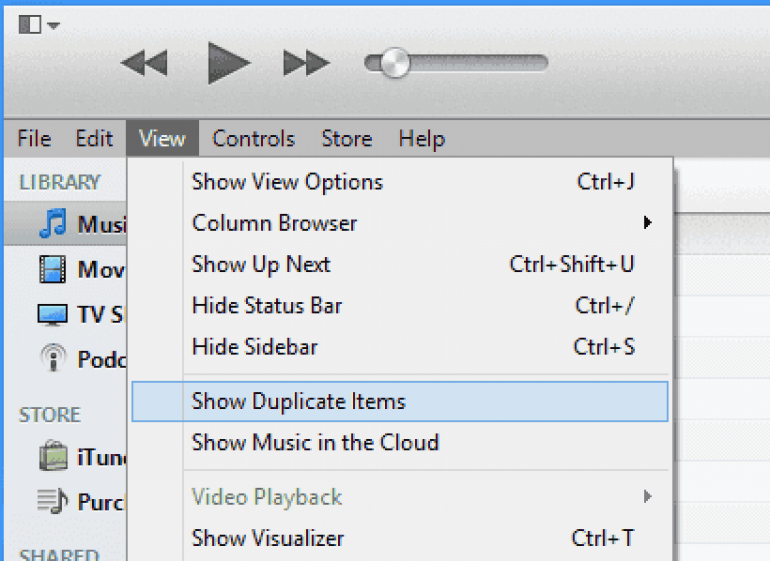Expand the Column Browser submenu arrow
Screen dimensions: 770x561
coord(648,223)
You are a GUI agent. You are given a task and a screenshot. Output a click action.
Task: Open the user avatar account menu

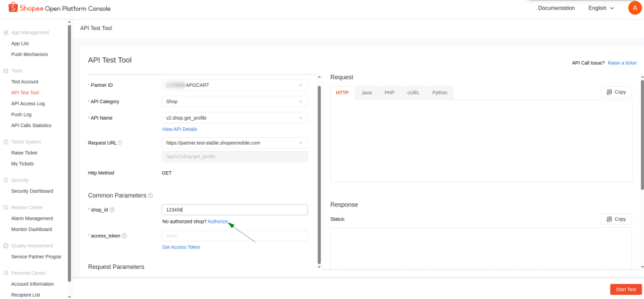tap(635, 8)
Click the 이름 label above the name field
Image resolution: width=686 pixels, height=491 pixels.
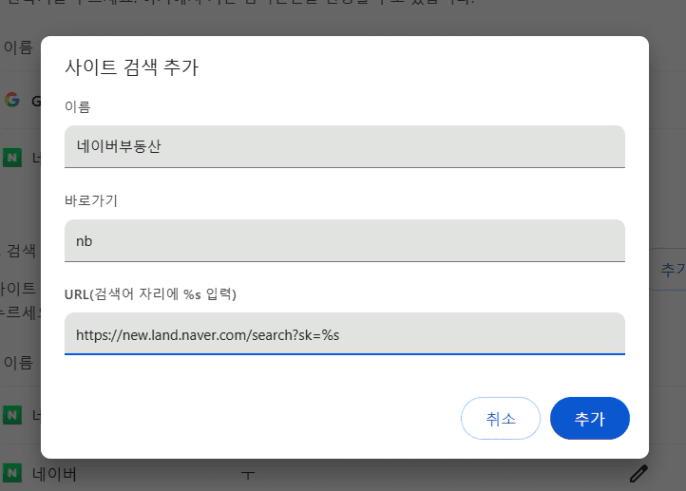[77, 106]
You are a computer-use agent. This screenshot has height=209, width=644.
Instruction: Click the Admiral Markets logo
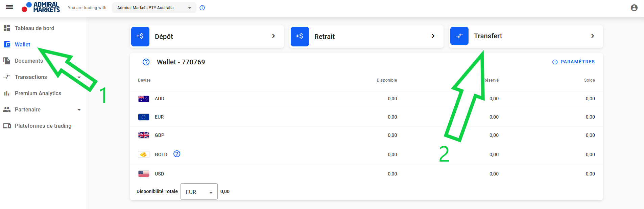coord(41,7)
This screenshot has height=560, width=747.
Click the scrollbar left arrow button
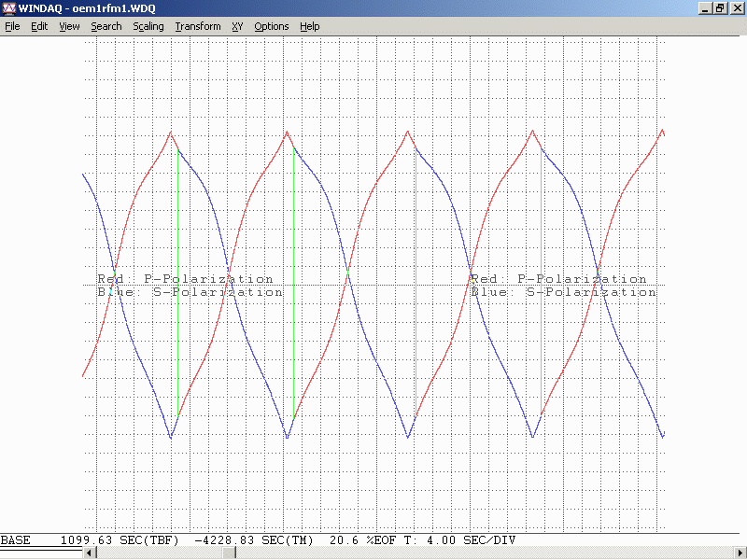click(x=91, y=553)
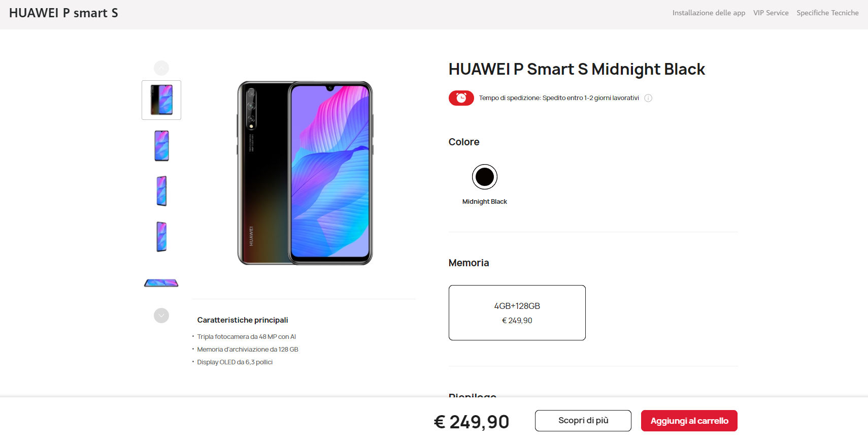
Task: Click the shipping time text Spedito entro 1-2 giorni
Action: (590, 98)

◇ ◇ ◇ ◇

■ **ABOUT THIS EXERCISE**
Look above for the line with "Image resolution: width=686" and the line with "This screenshot has height=560, width=747.", then copy them and all lines in between exactly as written, and only those, without any pictures.

■ **RESULT BELOW**
Image resolution: width=686 pixels, height=491 pixels.
[77, 106]
You are a computer-use agent. This screenshot has height=209, width=644.
Instruction: Click the Admiral Markets logo
coord(41,7)
This screenshot has height=560, width=747.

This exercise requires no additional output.